Barriers to Big Data adoption

Culture, mindset patterns and organizational structure create the biggest hurdles in the adoption of big data and analytics. Businesses are still not able to adapt the key processes and create scalable solutions. This requires not just the adoption of tactic but a change in mind-set to make necessary changes in the company’s business model.

The next big challenge is to find and retain experts and data scientists. As such, there is a lack of such professionals in the market. Most data scientists, with the capability of modelling data, work with organizations such as CERN where there are huge amounts of data. Hence, there is a gap in the market for professionals trained in big data analytics. Institutions and IT giants must look at this as an opportunity to create a pool of data scientists by providing advanced data science and analytics courses.

Another problem is people who call themselves data scientists may not actually be so. Hence, when hiring, the HR managers must make sure that those who promote themselves as data scientists are actually fit for the tag. As such, there is a need for data scientists with business acumen so that they can relate and solve business problems with data solutions.
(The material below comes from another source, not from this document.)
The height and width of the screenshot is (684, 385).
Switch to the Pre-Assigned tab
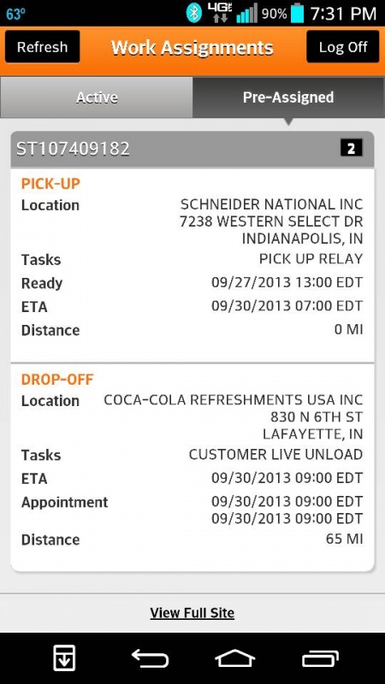[288, 97]
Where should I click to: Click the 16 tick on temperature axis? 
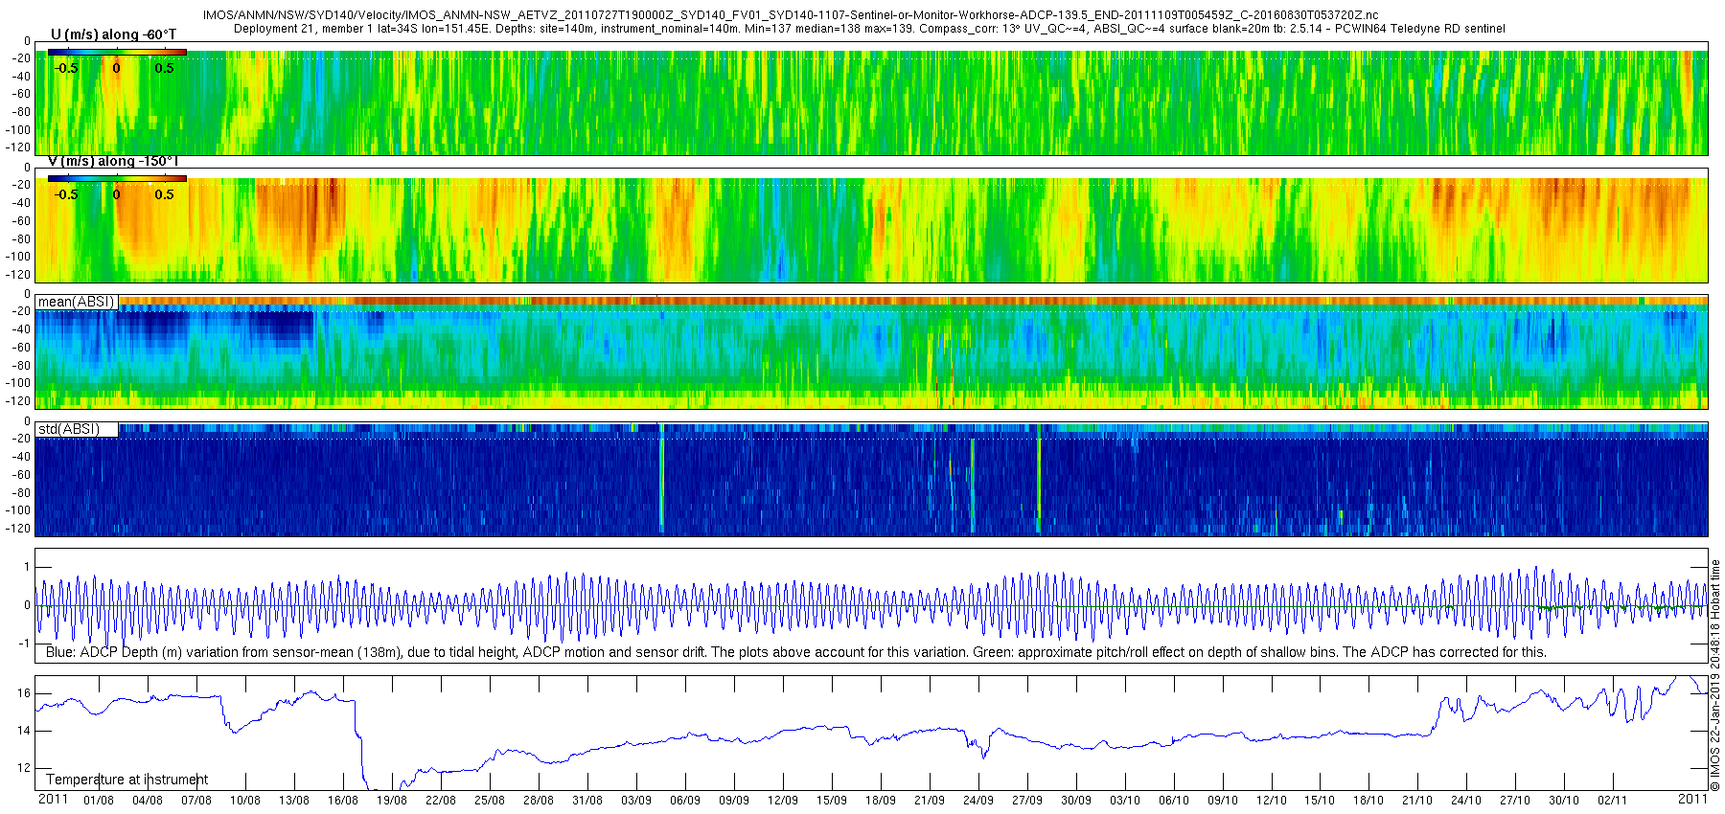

The specific term for such talent is “business translators.” As per the McKinsey study, the demand for such talent will be between 2 to 4 million in the United States alone over the period of the next ten years.

As of now machine learning and AI are still in initial stages and not part of mainstream business. As their use proliferates the market, data analytics would rapidly bring changes to business models. Organizations must, therefore, invest in learning how to harness the power of data analytics and big data to their full potential lest they risk losing out to competition in future.